Monday, August 23, 2010

How Not To Bring Your Dog With You!

I was happily driving along, heading out to pick up some pet supplies when I noticed something in the back of the truck in front of me. Now, people that know me, know that I do dog transports most weekends, and often have several dogs in the Jeep with me (I was scheduled for three little dogs that could ride in the truck on Saturday, but it turned out they didn't need me so, saved gas, I guess). What I may not have mentioned is that dogs in vehicles should either be secure in a crate, or tethered, for their safety as well as others'. Well, this poor dog was not only not tethered, but wasn't wearing a collar either.

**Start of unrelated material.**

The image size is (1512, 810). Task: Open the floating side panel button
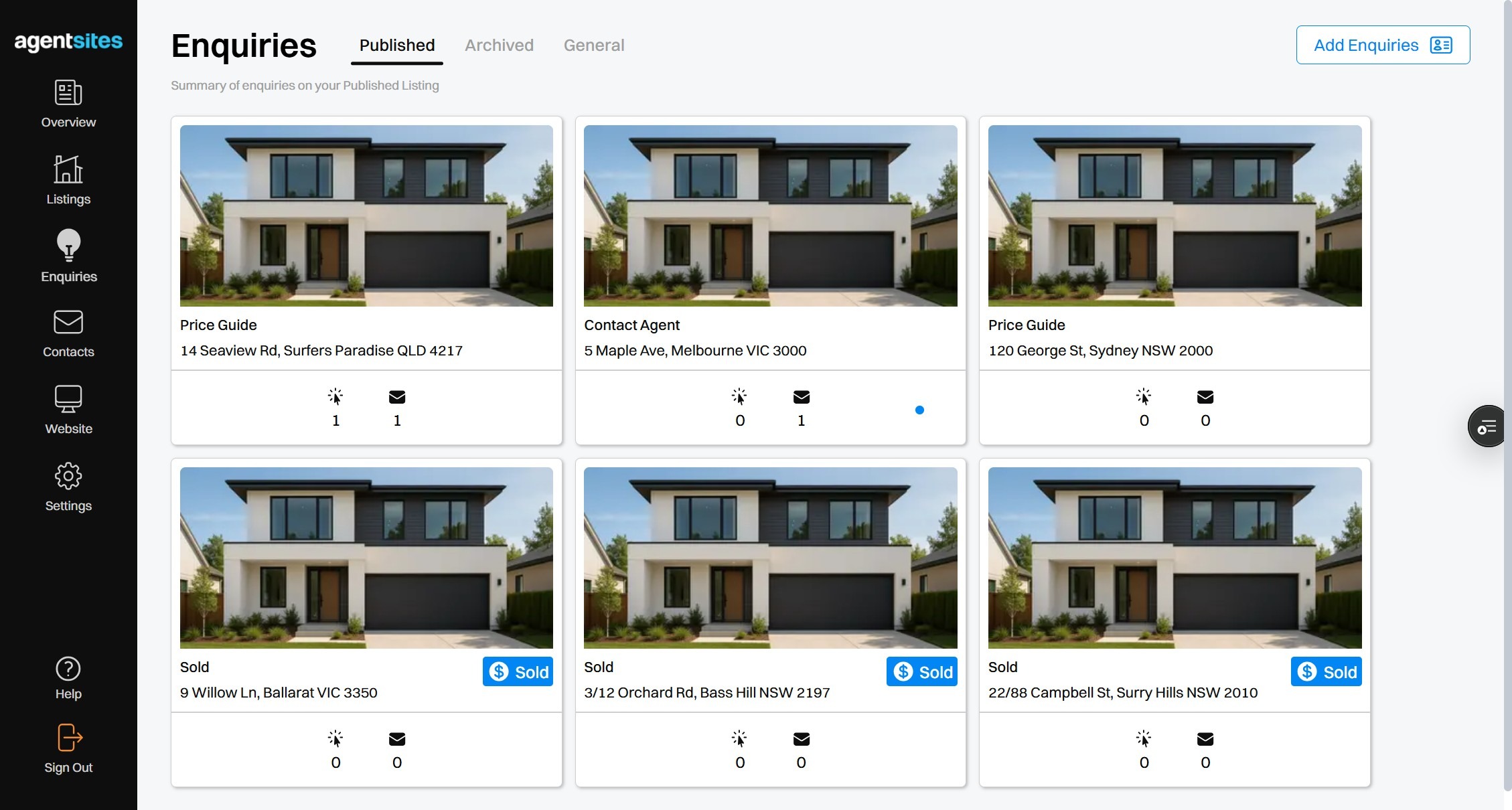pyautogui.click(x=1486, y=426)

Just think of all the horrible things that could happen to this dog! I hate to be a pessimist (usually), but I would be too scared to even contemplate letting my dog (no matter how well-trained) just ride loose like this! Something could fly into his eye or ear, causing damage. If you slammed on the brakes for whatever reason, he could go flying out, or smash into the side or front of the truck bed. He could pick this one time to jump out, even though you've totally trained not to ever do that, and you know your dog would stay no matter what. Some idiot could rear end you, sending him flying into their windshield, or through your back window. Somebody could hit you from any direction, sending him flying wherever. And if he is hurt in an accident, he's also now loose, possibly injured, and all sorts of things can happen. He could be in pain and bite somebody, he could be frightened and run away, he could scare people if he is the type to guard you... the list goes on and on and on.

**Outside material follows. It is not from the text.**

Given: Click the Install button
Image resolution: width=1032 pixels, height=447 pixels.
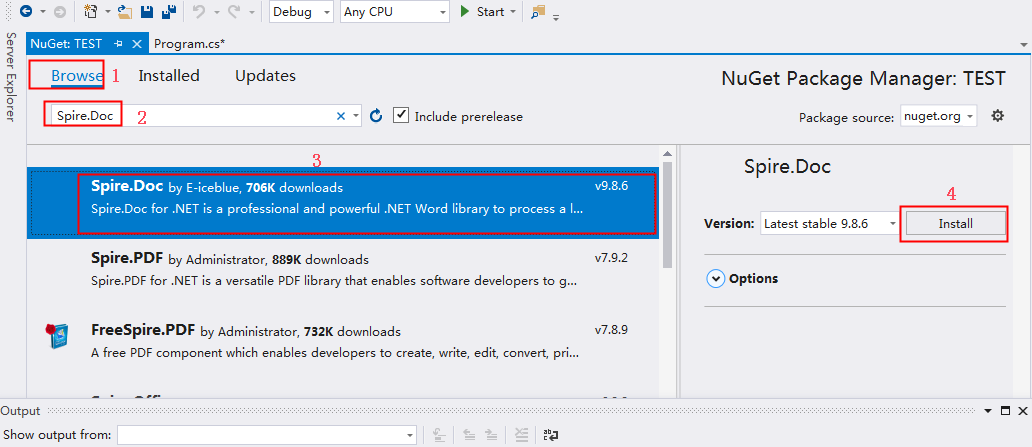Looking at the screenshot, I should coord(955,224).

Now I'm not saying, "Never ever ever put your dog in the back of a truck or you are a horrible person!". But I think you should consider very carefully if this is a risk you are willing to take. Would you put your kids back there with no way to stay safe? Who am I kidding, a lot of people would, but that's a rant for another day. What I'm trying to say is, you do need to think about what you're doing, and be aware of safety issues for your animals if you love them. Only a few states have laws about pets as passengers, so be aware of that as well. Here's what I would recommend if you're going to take your dog with you. Consider using a crate, so your dog can ride in comfort. There's nothing wrong with putting a nice blanket or bed in a crate, and letting your dog ride in there, and maybe sleep while on the road. Tether your dog (please use a harness, as a collar can hurt their neck if there was an accident) safely in the back seat, or cargo area of your vehicle. Unless you can turn off your air bags in the passenger seat, the front may not be the safest place.

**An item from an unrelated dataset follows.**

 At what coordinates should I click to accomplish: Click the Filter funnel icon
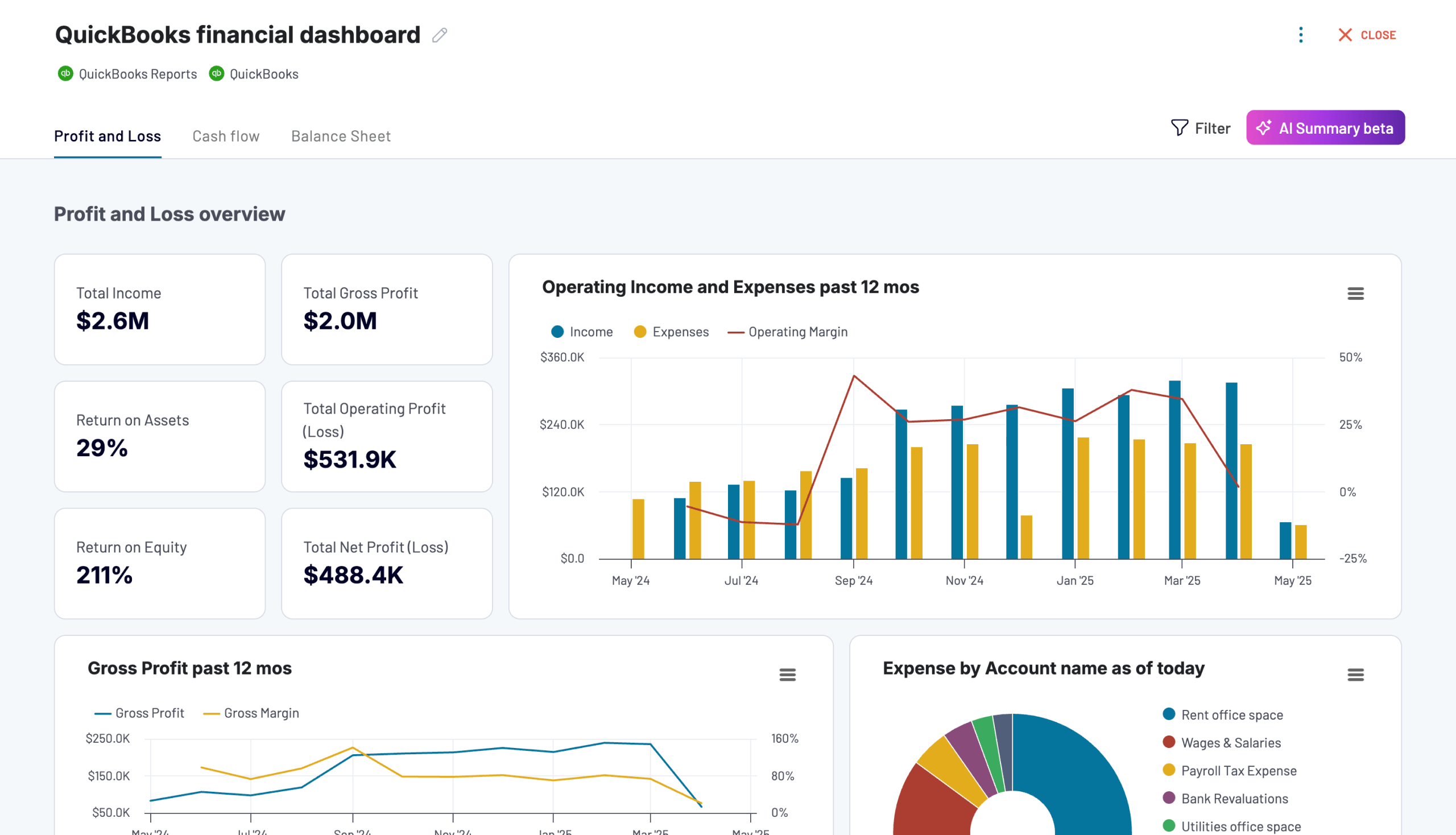click(1178, 128)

I'm not going to claim that I've never screwed up, and that I've always been perfect about this. But I've been injured in car accidents in the past, and I'd hate to know that a simple measure or two is all I needed to do to prevent my dogs being injured far worse in an accident. While the Jeep is in the shop, I've still needed to get the dogs over to the dog park for some running loose time, and I have to make do with the pickup... so I've strapped two crates down securely in the back of the truck. One crate holds Lassie and Krissie (the two smallest dogs we have), and the other holds either Missy or Jupiter. And, the last dog gets to ride in the passenger seat of the truck with me, tethered (usually Jupiter rides up front on the way there, and Missy rides up front on the way home). I've got tarps pinned over the top to prevent them from debris flying at them, I avoid the interstate and drive through town, where I am going at a lower speed, and I can turn off my passenger side airbag. Once the Jeep is home, I'll go back to that, and each dog has a tether point in the back that I use (there's not enough room for enough crates for them all back there). I generally just leave their blankets and cushions in the car all the time, so we can hop in at a moment's notice and go.

And something else... that dog wasn't wearing a collar. Now, he may be microchipped (our dogs are... well Jupiter will be soon), but tags are important too. I have two tags on our dogs... one on their harness, and one on a loose reflective collar. That way if I do manage to lose a dog (it's happened before, and I'm a worrier at times), if/when somebody finds them, they can get in touch with one of us. I actually do not keep their rabies tags and city license tags on their collars, because when they play rough, they sometimes manage to rip tags off, and I don't want to lose those. I'm working hard on good recall for all of the dogs, and they are doing fairly well at it, but they do still get distracted, so I feel it's important to make sure they are identifiable if they do manage somehow to get away.

Well, I haven't managed to get to sleep yet, so I'm going to go do some work, and see if I can't wear myself out enough to sleep tonight. Insomnia is so not fun, y'all. I'm betting I'll be taking a nap later on, whether I want to or not. I hope the weather cooperates, because I want to grill something delicious for dinner tonight.